A low blood pressure during surgeries is associated with poor outcomes (organ damage and mortality), and a large medical company has allegedly developed a machine learning algorithm to predict upcoming/imminent low blood pressure, such that clinicians can pro-actively treat patients and prevent a low blood pressure. Today, the algorithm is the company’s flagship technology with monitoring of patients. Unfortunately, this algorithm is worthless because of a basic and simple error introduced in the very beginning of algorithm development. It causes a severe data leakage problem. However, this need to be convincingly described in the scientific literature - with data. Yes, this a quite unbelievable case of a scientific-industrial scandal.

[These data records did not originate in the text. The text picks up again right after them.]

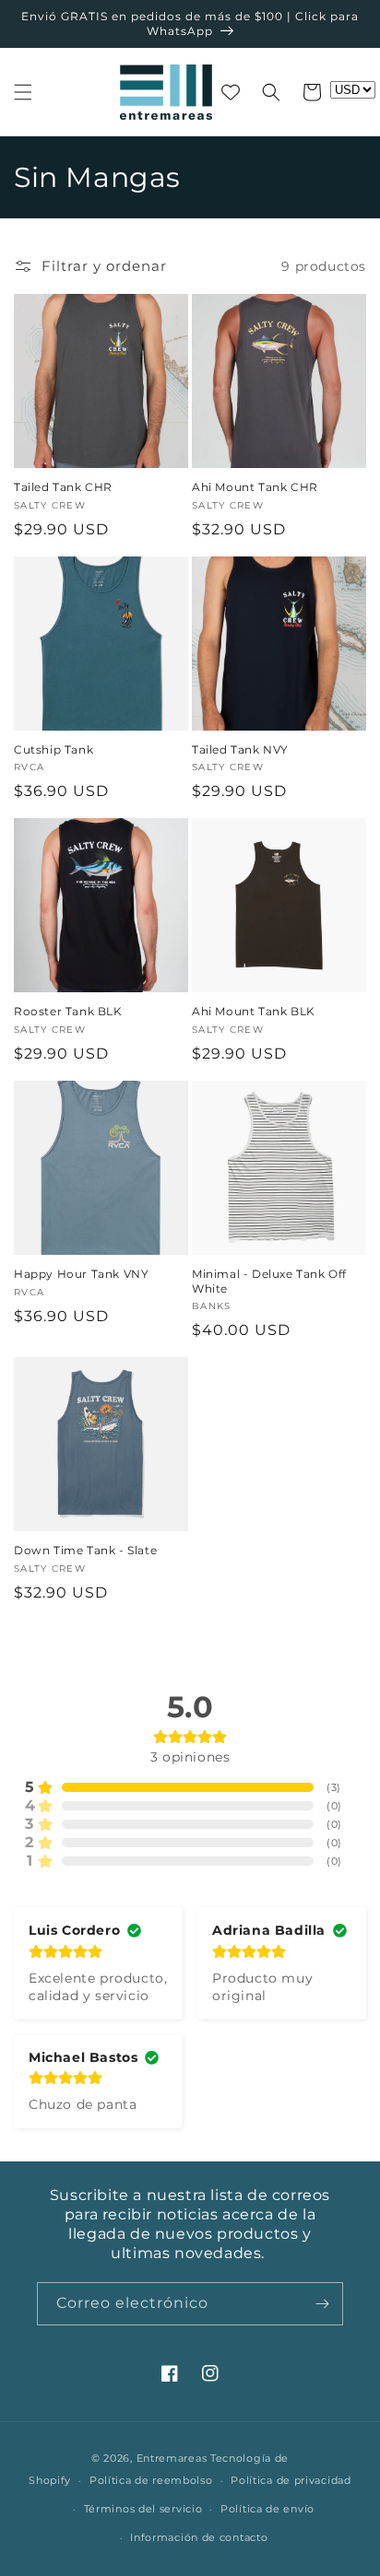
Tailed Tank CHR (63, 487)
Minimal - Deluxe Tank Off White (269, 1281)
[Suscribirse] (322, 2303)
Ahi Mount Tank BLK (253, 1011)
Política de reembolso (151, 2480)
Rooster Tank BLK (68, 1011)
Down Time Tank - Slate (85, 1550)
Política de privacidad (290, 2480)
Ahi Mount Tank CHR (255, 487)
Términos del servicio (143, 2508)
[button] (23, 92)
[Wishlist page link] (230, 92)
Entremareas (172, 2458)
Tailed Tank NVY (240, 749)
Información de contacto (198, 2537)
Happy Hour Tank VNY (81, 1274)
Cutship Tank (53, 749)
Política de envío (267, 2508)
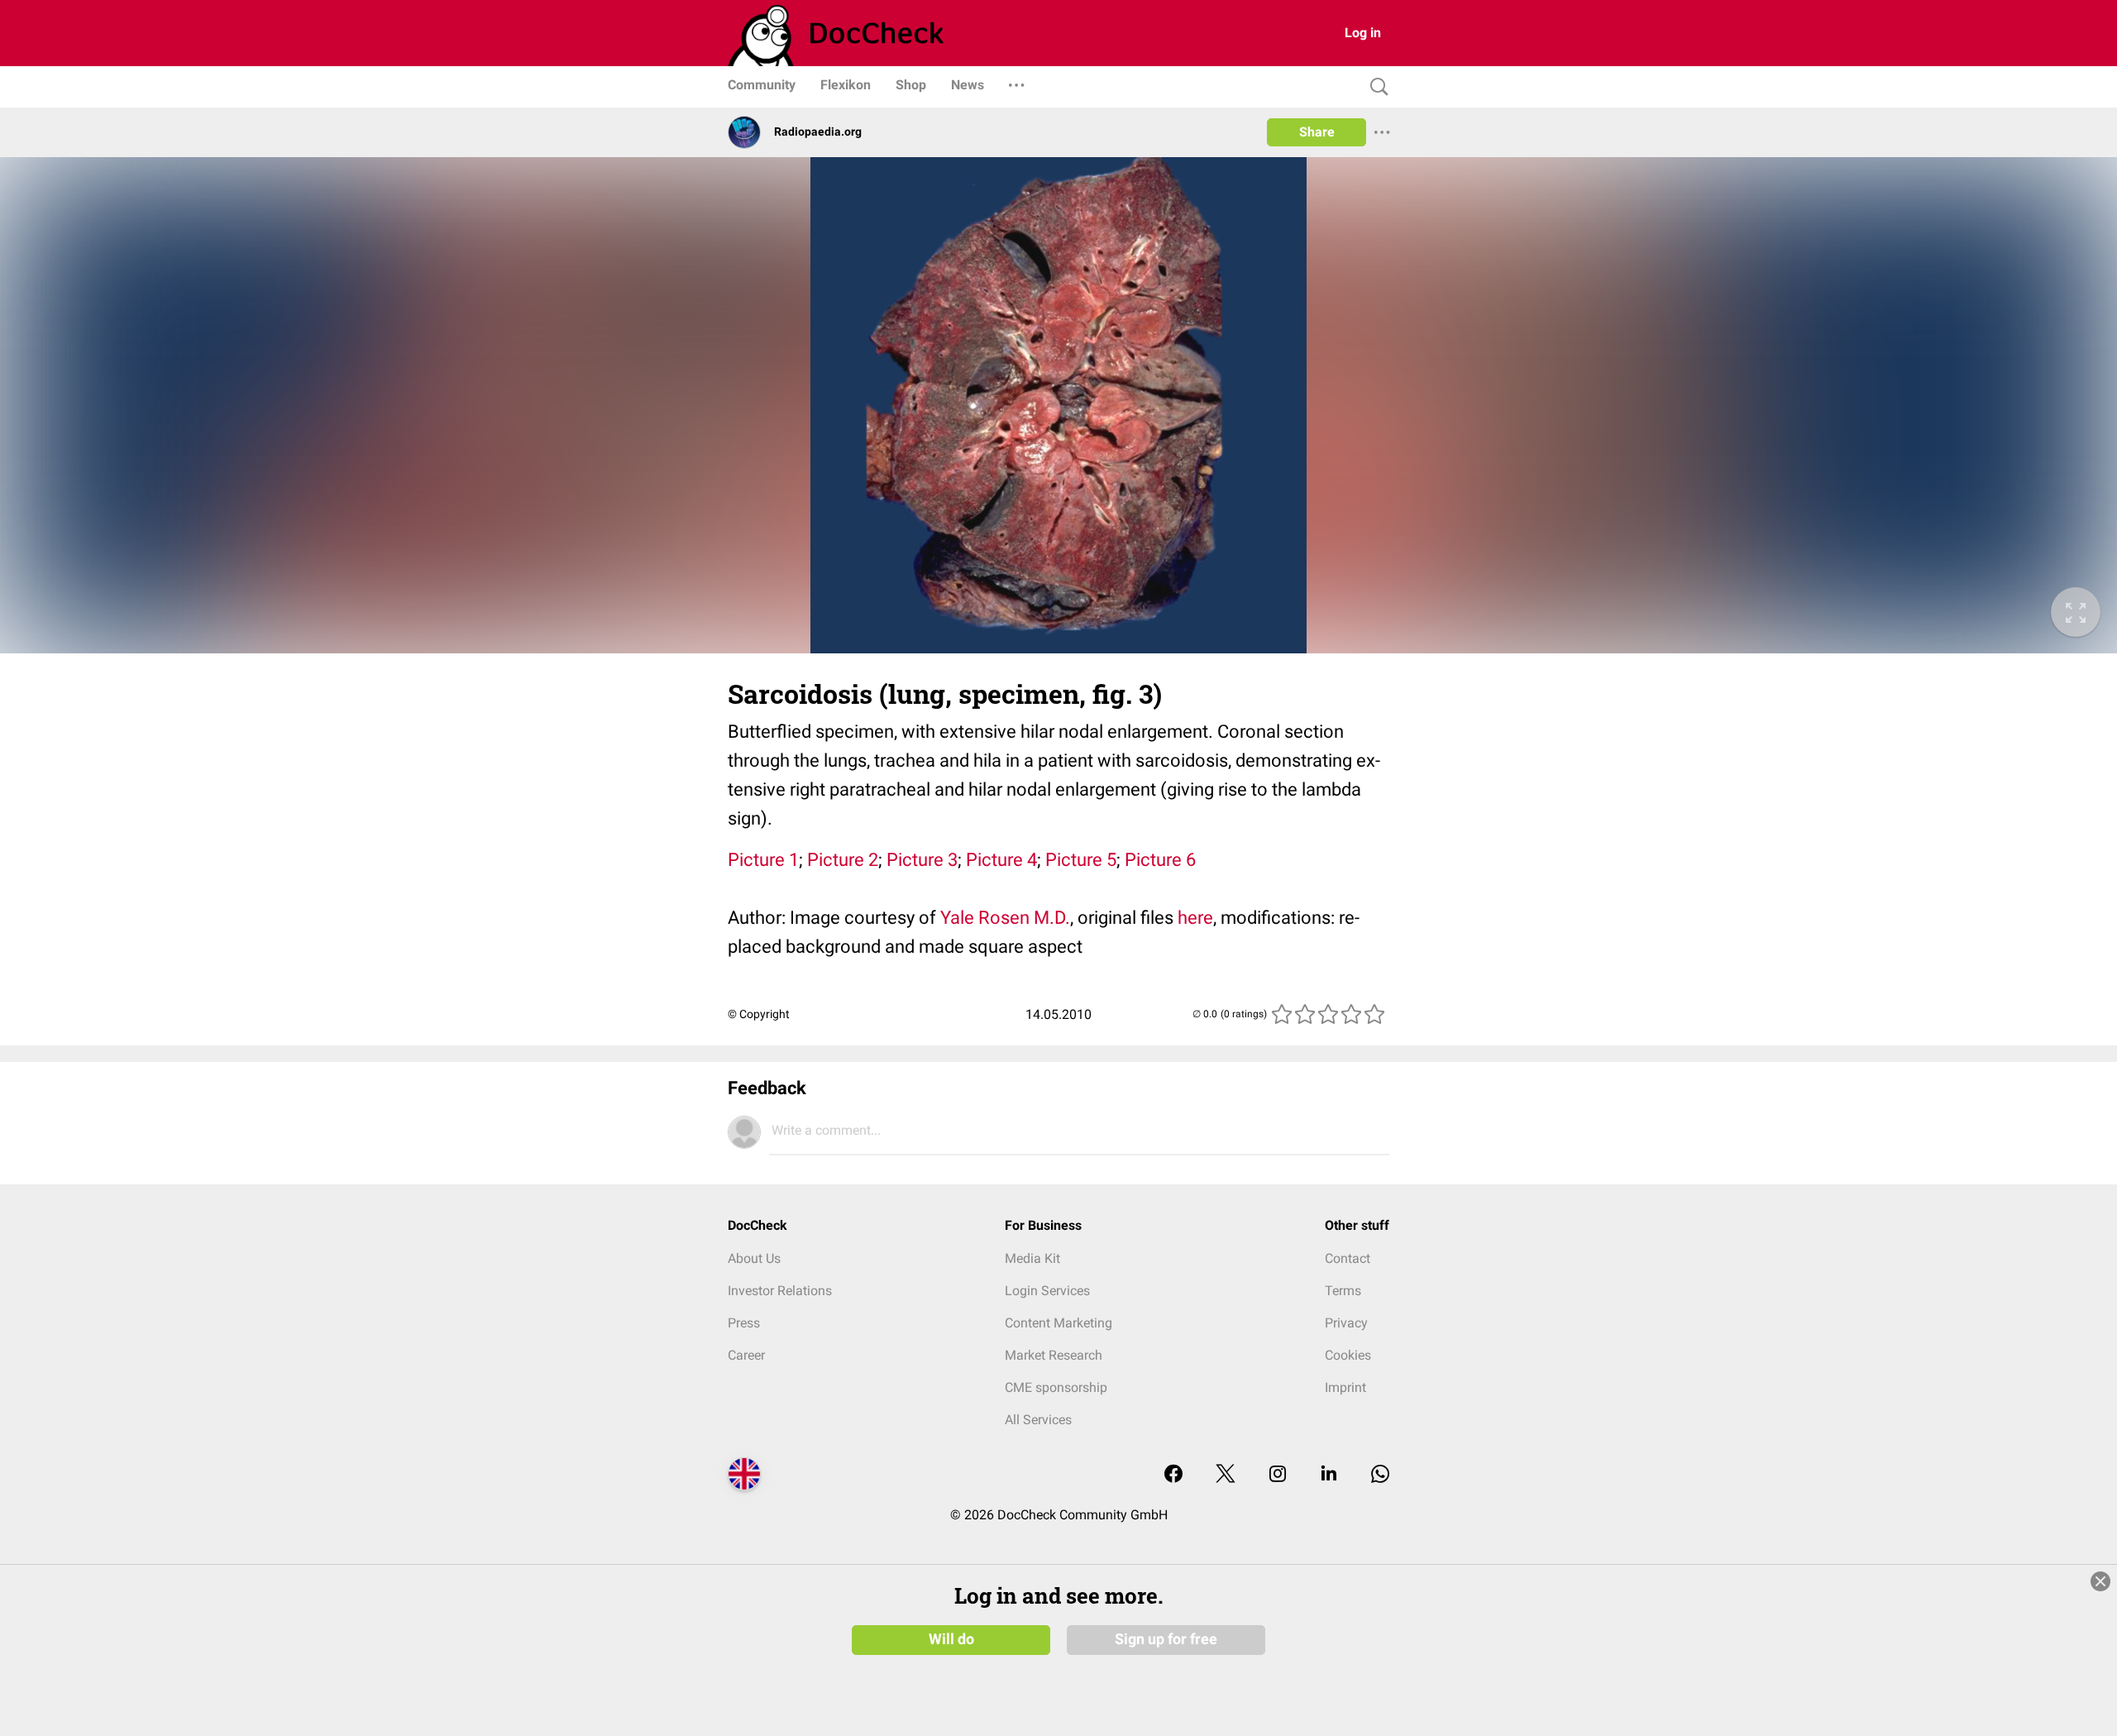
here (1195, 917)
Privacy (1346, 1323)
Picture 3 (922, 859)
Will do (951, 1639)
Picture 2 (842, 859)
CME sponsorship (1056, 1387)
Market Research (1053, 1355)
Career (746, 1355)
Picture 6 (1160, 859)
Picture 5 (1080, 859)
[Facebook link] (1173, 1475)
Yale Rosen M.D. (1005, 917)
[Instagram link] (1278, 1475)
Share (1317, 132)
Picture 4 (1001, 859)
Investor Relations (780, 1290)
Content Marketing (1058, 1323)
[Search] (1375, 87)
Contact (1347, 1258)
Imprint (1345, 1387)
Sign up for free (1166, 1639)
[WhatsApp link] (1380, 1475)
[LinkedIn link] (1329, 1475)
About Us (754, 1258)
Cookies (1348, 1355)
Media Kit (1032, 1258)
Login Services (1047, 1290)
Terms (1343, 1290)
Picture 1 (763, 859)
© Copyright (759, 1014)
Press (744, 1323)
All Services (1038, 1420)
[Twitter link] (1225, 1475)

Pseudo-observations in a multistate setting

Speaker: Morten Overgaard, Aarhus University

Abstract: Regression analyses of how state occupation probabilities depend on baseline covariates in multistate settings can be performed using the pseudo-observation method, which involves calculating jack-knife pseudo-observations based on some estimator of the state occupation probability and using these as outcomes in the regression analysis.

We will consider such a pseudo-observation-based approach based on the Aalen--Johansen-derived estimator of the state occupation probabilities: Some theory of why the approach would work; an algorithm for calculation; some results of a simulation study.

Reviewing data embeddings to structured algebras

Speaker: Jacob Hjelmborg, University of Southern Denmark

Abstract: We focus on a recent proposal of a data analysis framework that involves the theory of operator algebras. We will be reviewing embeddings of data into Hilbert C*-modules that have the reproducing kernel property. The classic idea of embedding data into some higher dimensional space to find solution of problems, e.g., separation of features is key and has a modern aspect through extended kernel-based methods.

Does this have a relation to health science questions? We intend to relate to the aims of the Nordic twin study of cancer.  

How to generate realistic, non-personal synthetic health data?

Speaker: Martin Bøgsted, Center for Clinical Data Science, Aalborg University and Aalborg University Hospital

Abstract: A person’s health data are according to GDPR guided by strict governance and access rules. To share such data to a wider audience for educational, research, and development purposes, it has been suggested to generate synthetic data, i.e., anonymous data (which per definition are outside the GDPR) that preserves the properties of the real dataset. Synthetic data are typically obtained by sampling from a noisy model of the data.  There is a clear privacy/utility tradeoff for such data. If we add much noise, the privacy is high, but the utility is low and if we add no noise the privacy is low, but the utility is high. Thus, there is a clear need to establish ways of measuring the privacy of synthetic data generation. Differential privacy is considered the state-of-the-art privacy property. However, this measure does not directly measure the individual’s privacy risk. As an alternative, Bayesian privacy has been suggested which measures the individual’s posterior risk given the synthetic data and the generating mechanism. However, current implementations scale poorly both regarding to construction and computation time. In this talk, the notation of differential and Bayesian privacy will be defined and there will be a discussion on the open problems in large scale adoption of Bayesian privacy measures. This work is a part of the project “Synthetic Health Data: Ethical Development and Deployment via Deep Learning approaches (SE3D)” supported by the Nordisk Foundation’s Data Science Collaborative Research Programme.